Assassin’s Creed should have really done a Portuguese edition, and it should have been called Assassin’s Creed: Eminence. Imagine climbing over the colourful rooftops of Lisbon, and jumping from Castle to Cathedral.
This is not a thought I had recently; it has been about 13 months since I visited Lisbon. However, before I forget everything, and while it is still relevant, I want to record a few notes. I have been recommending the city to everyone for the past year. From many European airports it is not very expensive to reach, so I encourage anyone adventurous to save up for a few weeks and hop on an airplane. Just go.
Travel As A Student
For my annual holiday I go to either Easyjet.com or Ryanair.com, enter my local airport (Stansted), and see which locations it is possible to fly to. I pick a top 5, and then check which one is the cheapest for the dates I have in mind. Last year, this was Lisbon!
We stayed at Hostel Graça 28, which I can thoroughly recommend. It was clean, friendly, and the staff was very helpful. Confirmation of our excellent choice came in the form of another couple from Cambridge, who had made the same Easter break decision. My sister recently asked me how I choose hostels, so here is a quick overview:
- Google ‘placename+best cheap hostel’ or enter the place-name on a website such as hostelworld.com.

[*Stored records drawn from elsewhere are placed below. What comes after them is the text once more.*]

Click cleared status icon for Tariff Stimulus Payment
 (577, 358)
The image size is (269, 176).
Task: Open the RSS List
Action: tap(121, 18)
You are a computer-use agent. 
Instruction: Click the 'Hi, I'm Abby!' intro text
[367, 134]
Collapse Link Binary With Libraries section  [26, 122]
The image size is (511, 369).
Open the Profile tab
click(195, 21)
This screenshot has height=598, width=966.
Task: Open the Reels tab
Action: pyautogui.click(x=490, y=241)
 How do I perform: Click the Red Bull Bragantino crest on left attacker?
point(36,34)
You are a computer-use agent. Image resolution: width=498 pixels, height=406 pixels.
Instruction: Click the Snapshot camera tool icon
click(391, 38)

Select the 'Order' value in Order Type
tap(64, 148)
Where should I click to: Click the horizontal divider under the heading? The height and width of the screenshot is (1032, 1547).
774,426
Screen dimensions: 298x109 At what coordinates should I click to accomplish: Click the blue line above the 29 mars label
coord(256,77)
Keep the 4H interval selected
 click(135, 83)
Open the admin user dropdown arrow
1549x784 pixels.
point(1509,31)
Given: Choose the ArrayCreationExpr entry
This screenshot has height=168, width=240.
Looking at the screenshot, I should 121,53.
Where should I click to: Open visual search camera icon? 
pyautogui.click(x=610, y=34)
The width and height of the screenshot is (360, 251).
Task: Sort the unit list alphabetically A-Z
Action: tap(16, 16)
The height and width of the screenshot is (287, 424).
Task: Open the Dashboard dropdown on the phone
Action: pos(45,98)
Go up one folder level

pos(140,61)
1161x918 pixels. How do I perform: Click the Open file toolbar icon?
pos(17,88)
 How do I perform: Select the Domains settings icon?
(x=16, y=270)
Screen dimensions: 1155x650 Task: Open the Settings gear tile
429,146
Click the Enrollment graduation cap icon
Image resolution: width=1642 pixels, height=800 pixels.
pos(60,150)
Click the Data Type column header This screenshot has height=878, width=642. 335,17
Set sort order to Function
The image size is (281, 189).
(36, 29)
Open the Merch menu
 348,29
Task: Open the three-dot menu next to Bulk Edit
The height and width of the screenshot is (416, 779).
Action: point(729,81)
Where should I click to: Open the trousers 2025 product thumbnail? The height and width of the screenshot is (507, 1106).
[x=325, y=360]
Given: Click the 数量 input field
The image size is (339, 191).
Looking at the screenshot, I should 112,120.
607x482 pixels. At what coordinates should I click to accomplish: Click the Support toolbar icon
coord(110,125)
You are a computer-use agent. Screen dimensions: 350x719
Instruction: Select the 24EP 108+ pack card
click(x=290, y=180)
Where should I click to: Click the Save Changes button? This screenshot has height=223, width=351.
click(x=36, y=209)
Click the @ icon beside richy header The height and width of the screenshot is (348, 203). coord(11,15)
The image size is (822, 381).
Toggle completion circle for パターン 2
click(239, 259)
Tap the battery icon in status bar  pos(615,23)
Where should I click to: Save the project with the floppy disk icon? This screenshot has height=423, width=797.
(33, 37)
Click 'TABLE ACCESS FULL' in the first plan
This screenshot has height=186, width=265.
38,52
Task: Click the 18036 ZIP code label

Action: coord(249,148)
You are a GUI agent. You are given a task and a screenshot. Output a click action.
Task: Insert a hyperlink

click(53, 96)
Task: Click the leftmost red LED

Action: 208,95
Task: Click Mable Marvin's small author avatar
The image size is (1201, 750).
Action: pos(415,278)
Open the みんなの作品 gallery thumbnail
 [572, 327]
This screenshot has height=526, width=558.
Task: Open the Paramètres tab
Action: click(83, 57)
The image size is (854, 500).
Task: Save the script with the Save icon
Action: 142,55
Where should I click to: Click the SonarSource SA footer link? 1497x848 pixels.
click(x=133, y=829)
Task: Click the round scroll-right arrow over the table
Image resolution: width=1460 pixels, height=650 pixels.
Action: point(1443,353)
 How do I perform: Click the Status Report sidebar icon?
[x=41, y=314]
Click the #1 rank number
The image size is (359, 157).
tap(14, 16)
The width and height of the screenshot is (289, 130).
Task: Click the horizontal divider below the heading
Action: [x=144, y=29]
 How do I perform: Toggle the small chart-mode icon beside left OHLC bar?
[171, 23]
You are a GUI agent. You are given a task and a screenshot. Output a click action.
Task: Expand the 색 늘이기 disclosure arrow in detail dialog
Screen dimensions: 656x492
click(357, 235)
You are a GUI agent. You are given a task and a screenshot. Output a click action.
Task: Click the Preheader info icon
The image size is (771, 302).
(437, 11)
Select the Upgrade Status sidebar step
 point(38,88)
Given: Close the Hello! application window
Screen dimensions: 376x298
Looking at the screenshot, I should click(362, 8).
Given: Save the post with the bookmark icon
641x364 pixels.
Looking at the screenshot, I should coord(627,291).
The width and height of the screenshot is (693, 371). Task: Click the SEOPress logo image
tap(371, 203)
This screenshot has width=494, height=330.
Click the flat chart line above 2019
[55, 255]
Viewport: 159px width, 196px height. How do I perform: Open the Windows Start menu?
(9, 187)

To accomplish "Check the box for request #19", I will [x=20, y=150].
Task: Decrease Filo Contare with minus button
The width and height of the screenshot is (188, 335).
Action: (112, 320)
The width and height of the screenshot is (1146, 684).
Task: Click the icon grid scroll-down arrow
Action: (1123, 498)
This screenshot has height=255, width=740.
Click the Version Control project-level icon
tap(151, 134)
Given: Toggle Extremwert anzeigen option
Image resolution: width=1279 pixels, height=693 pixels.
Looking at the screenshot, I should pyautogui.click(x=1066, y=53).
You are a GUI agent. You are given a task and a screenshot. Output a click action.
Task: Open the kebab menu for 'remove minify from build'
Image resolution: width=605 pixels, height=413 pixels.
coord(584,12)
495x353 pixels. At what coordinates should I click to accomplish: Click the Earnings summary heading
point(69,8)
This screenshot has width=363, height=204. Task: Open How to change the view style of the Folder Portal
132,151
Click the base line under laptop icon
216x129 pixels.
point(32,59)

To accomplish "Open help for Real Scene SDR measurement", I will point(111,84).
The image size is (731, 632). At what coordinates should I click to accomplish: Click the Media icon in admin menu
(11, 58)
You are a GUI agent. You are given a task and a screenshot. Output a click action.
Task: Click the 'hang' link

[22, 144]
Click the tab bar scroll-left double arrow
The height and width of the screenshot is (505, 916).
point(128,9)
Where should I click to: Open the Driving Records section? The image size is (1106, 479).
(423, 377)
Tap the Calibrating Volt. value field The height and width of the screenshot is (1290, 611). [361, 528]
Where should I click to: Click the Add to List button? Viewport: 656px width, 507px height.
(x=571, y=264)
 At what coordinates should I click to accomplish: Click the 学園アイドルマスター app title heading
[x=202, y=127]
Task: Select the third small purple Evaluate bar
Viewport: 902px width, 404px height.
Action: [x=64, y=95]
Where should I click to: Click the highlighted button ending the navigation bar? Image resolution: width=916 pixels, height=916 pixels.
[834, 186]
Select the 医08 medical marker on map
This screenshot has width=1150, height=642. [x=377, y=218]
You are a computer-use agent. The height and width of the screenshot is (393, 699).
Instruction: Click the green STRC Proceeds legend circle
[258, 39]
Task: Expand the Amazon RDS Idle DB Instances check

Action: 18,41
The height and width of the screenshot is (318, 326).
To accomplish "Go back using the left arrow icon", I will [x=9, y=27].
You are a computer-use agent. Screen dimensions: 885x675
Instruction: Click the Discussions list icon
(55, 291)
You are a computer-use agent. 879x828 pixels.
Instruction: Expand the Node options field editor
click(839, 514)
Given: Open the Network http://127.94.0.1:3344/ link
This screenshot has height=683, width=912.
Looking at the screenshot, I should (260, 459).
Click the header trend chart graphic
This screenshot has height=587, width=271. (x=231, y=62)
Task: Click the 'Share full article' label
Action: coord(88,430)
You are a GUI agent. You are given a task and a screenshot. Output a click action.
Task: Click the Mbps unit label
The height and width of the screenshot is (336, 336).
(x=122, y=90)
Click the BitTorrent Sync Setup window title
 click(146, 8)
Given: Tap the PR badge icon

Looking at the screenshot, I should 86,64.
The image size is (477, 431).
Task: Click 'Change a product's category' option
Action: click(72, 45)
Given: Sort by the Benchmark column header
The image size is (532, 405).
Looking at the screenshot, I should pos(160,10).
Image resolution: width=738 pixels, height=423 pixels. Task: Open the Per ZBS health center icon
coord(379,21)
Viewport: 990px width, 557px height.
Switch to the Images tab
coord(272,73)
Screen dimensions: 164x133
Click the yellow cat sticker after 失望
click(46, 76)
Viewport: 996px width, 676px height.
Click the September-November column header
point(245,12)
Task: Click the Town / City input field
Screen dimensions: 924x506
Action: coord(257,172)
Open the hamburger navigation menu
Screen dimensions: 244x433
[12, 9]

- Check: price (under 10 EUR), rating (over 80%), reviews (but do not get stuck on bad comments by picky people), location (a little out of the centre is often cheaper and more interesting at the same time), whether they serve breakfast, and, if you bring a laptop, whether they have safes/lockers.
- Select a top 3, and google them. Check if they have their own website. Check review on other websites. The internet can be very unreliable so cross-referencing is essential in making a good decision.
For vegetarian food, I sometimes check for a few places online, with the thought that if I cannot find it, there should be other places to eat nearby. I do not have a fancy internet phone, but I just take a photo on my camera (or, nowadays, because I am up-to-date on the world, my tablet), and use that as a digital map. Lisbon was so easy for food however, that I never wrote down where we ate, and I ate all the food before taking any photographs. The sign of a great meal is clearly eating it rather than instagramming it, so I make no apologies.
My itinerary always revolves around archaeology. That does not mean it is the only thing I ever want to see, or what I do all day, but it makes it easier to decide where to start for the day! It is totally fine with me if that day ends on the beach.
Of course we started with Lisbon Cathedral (St Mary’s), which is nice, but the Roman remains hidden underneath are even nicer. There are no astonishing frescoes or mosaics, but the ancient sewage system is still clearly visible. As I remember, it is the site of a few houses, and potentially a road which connected to the theatre a bit further away. The Cathedral itself was built on the site of an old mosque in the 12th century (sadly, leaving little to no trace of the mosque), and in the 14th century the beautiful cloisters were added, increasing the overall elegance of the fortress-like building. Due to a disastrous earthquake in the 18th century much of the Cathedral has also been re-built; but that goes for most Cathedrals nowadays. There was a little exhibition with some Cathedral treasures upstairs as well (not free). We also tried to find the Roman Theatre hanging out down the road, but failed and got lost instead. Not a punishment, as this is a very nice neighbourhood to just walk, and walk.
Next we went to Lisbon Castle (São Jorge), which was cool, but, (guess!), the little Iron Age site underneath was of course even more intriguing. Not much remains; maybe a kitchen; but it is exciting to walk around so many layers of the city’s history all at once. Hilltops are fantastic places for fortresses, and the first traces of fortification have been dated back to the 2nd century BCE. (Most of) the current castle was built in the 11th century. The castle was inhabited by a succession of Portuguese kings, but of course it got damaged in the disastrous earthquake too (and was later restored). Nevertheless, it continued to be used for military purposes as late as the 20th century. The Castle also incidentally had a nice museum explaining all the finds.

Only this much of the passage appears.